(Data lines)
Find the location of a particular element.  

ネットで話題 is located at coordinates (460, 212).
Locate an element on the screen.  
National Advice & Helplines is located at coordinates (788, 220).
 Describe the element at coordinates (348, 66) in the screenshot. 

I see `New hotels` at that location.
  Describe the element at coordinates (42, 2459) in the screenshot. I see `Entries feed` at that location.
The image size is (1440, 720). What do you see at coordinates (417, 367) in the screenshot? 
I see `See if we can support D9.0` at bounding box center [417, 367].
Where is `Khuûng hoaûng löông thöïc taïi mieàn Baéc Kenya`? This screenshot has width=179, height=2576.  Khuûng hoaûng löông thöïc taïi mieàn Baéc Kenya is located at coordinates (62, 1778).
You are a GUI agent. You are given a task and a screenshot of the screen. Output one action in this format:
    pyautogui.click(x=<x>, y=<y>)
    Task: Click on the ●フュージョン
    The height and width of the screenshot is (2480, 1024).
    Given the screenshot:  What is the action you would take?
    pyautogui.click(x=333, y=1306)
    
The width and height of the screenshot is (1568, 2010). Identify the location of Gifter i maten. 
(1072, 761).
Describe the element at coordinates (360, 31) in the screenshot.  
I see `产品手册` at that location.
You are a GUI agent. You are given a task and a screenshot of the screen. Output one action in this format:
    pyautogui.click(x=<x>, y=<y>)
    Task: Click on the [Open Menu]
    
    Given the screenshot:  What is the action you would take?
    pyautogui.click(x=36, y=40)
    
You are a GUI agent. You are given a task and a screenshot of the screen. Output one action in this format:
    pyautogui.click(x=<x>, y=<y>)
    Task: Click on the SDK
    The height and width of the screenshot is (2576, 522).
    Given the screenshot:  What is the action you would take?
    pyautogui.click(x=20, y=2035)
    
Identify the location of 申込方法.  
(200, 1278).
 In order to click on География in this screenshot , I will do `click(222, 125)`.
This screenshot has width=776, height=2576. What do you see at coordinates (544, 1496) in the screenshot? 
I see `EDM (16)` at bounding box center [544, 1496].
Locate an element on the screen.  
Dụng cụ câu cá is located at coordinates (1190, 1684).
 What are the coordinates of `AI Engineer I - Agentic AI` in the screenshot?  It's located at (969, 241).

WORK TO BE COMPLETED =
Retype all of the data above verbatim, keeping every line unchanged.

REPLY =
Find the location of a particular element.  

ネットで話題 is located at coordinates (460, 212).
Locate an element on the screen.  
National Advice & Helplines is located at coordinates (788, 220).
 Describe the element at coordinates (348, 66) in the screenshot. 

I see `New hotels` at that location.
  Describe the element at coordinates (42, 2459) in the screenshot. I see `Entries feed` at that location.
The image size is (1440, 720). What do you see at coordinates (417, 367) in the screenshot? 
I see `See if we can support D9.0` at bounding box center [417, 367].
Where is `Khuûng hoaûng löông thöïc taïi mieàn Baéc Kenya`? This screenshot has width=179, height=2576.  Khuûng hoaûng löông thöïc taïi mieàn Baéc Kenya is located at coordinates (62, 1778).
You are a GUI agent. You are given a task and a screenshot of the screen. Output one action in this format:
    pyautogui.click(x=<x>, y=<y>)
    Task: Click on the ●フュージョン
    The height and width of the screenshot is (2480, 1024).
    Given the screenshot:  What is the action you would take?
    pyautogui.click(x=333, y=1306)
    
The width and height of the screenshot is (1568, 2010). Identify the location of Gifter i maten. 
(1072, 761).
Describe the element at coordinates (360, 31) in the screenshot.  
I see `产品手册` at that location.
You are a GUI agent. You are given a task and a screenshot of the screen. Output one action in this format:
    pyautogui.click(x=<x>, y=<y>)
    Task: Click on the [Open Menu]
    
    Given the screenshot:  What is the action you would take?
    pyautogui.click(x=36, y=40)
    
You are a GUI agent. You are given a task and a screenshot of the screen. Output one action in this format:
    pyautogui.click(x=<x>, y=<y>)
    Task: Click on the SDK
    The height and width of the screenshot is (2576, 522).
    Given the screenshot:  What is the action you would take?
    pyautogui.click(x=20, y=2035)
    
Identify the location of 申込方法.  
(200, 1278).
 In order to click on География in this screenshot , I will do `click(222, 125)`.
This screenshot has width=776, height=2576. What do you see at coordinates (544, 1496) in the screenshot? 
I see `EDM (16)` at bounding box center [544, 1496].
Locate an element on the screen.  
Dụng cụ câu cá is located at coordinates (1190, 1684).
 What are the coordinates of `AI Engineer I - Agentic AI` in the screenshot?  It's located at (969, 241).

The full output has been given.